DOCUMENT EXCERPT:
*** Begin section ***

How much a doctor has to tell you varies from state to state.  Some states have the Therapeutic Privilege; some do not.  Some give doctors a free hand in treating life-threatening emergencies.  Only your lawyer can tell you for sure whether the information your doctor gave you satisfied the law in your state.

The first time the reasonable patient standard was used by a court was in Washington, D.C., and it is a famous case.  A neurosurgeon did a laminectomy (a spinal operation) on a 19 year-old girl, who complained of some back pain.  He did not warn her about the possible complications, especially the 1% chance that the operation could leave her paralyzed for life, which it did.  The doctor said he had complied with the law by telling her as much as he thought she needed to know, which was not much.  But, the court said he failed to give her enough information to allow her to make an informed decision.  She would not have risked even a 1% chance of paralysis just to get rid of a backache that could have been treated safely by conservative means.  Since that time, more and more states have adopted the reasonable patient (lay) standard.

An Oklahoma woman was advised to have a routine Pap smear for cancer of the uterus; however, she did not follow-up, and the doctor said nothing more about it.  She did not have the test.  She later developed incurable cancer and sued the doctor for failure to warn her.  At that time, Oklahoma used the reasonable patient (lay) standard, and the court found the doctor was negligent, because he had failed to advise her of all the material risks of her refusal.  The ease and simplicity of the test, and the serious risk of death from cancer, made a warning and follow-up mandatory.

*** End section ***

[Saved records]
*** Begin section ***

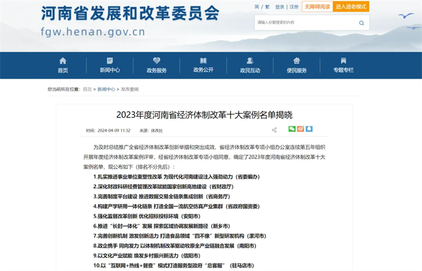Enable 无障碍阅读 accessibility reading
Viewport: 422px width, 271px height.
click(316, 7)
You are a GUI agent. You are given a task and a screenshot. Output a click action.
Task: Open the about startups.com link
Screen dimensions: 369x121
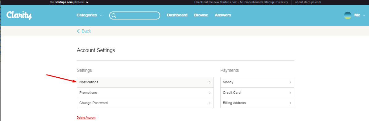[308, 2]
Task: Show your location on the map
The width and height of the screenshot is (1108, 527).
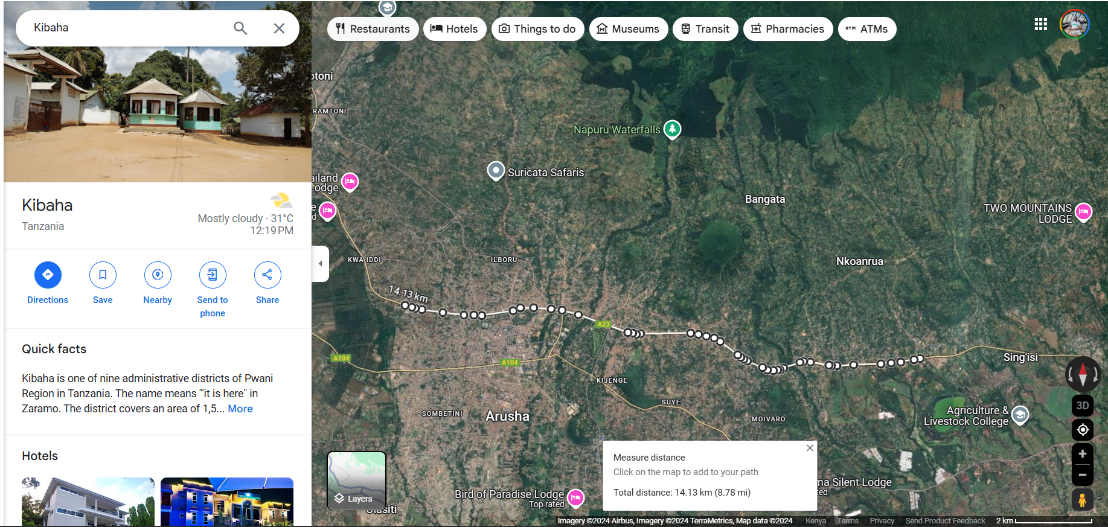Action: point(1083,430)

*** End section ***

WORK TO COMPLETE:
• 1. Repeat the informed consent passage word for word, from "An Oklahoma woman" up to and including "and follow-up mandatory.".
• 2. Pick up the informed consent passage after its last sentence and continue it.
The rows are material apart from the informed consent passage.

YOUR RESPONSES:
• 1.
An Oklahoma woman was advised to have a routine Pap smear for cancer of the uterus; however, she did not follow-up, and the doctor said nothing more about it.  She did not have the test.  She later developed incurable cancer and sued the doctor for failure to warn her.  At that time, Oklahoma used the reasonable patient (lay) standard, and the court found the doctor was negligent, because he had failed to advise her of all the material risks of her refusal.  The ease and simplicity of the test, and the serious risk of death from cancer, made a warning and follow-up mandatory.

• 2.
Unusual or Experimental Treatments

All unusual or experimental treatments come under the reasonable patient standard in almost every state.  The doctor must tell you everything that is known about it, including the most remote possibilities of any bad reaction, before subjecting you to anything that is not approved by the federal government or generally accepted by the medical profession.  This is true also of treatments like sterilization or x-ray therapy, which can have permanent effects on your life or cause serious complications years later.

In the 1950’s a sleeping pill called Thalidomide was developed in Germany.  It was never approved by the U.S. Food and Drug Administration, but some doctors brought it into the country and gave it to their patients.  It was later discovered that if taken by pregnant women, it caused children to be born without arms and legs.  Many lawsuits resulted with significant damages awarded.  In all of the cases, the doctors, who had given the drug, were held to the reasonable patient (lay) standard in failing to warn that it was an experimental drug.

Who is Responsible for Informing You?

If you file a medical malpractice lawsuit and complain that you did not sign an informed consent, you may find yourself getting a “fast shuffle” with the doctors, the residents, and the hospital, each blaming someone else.  The rule is that each doctor is personally responsible for informing you about what he is going to do and obtaining your informed consent.  He does not have to do it himself, but if he sends a resident or a nurse or anyone else, he is still responsible for what that person tells you.

If the doctor obtains your consent himself, he should sign it himself.  If someone else does it for him, he accepts responsibility when he countersigns it.  If he does not, both he and the person who obtained it are responsible.  If that person is a hospital employee, the hospital is also responsible.

The Rule Is:
The doctor who actually works on you is ultimately responsible for telling you what he is going to do and obtaining your informed consent, regardless of who actually gets it.

Which Standard Applies in Your State?

The laws in all states are complicated, and there are many exceptions to the general rules.  Only your lawyer can give you a reliable opinion as to which standard applies in your case.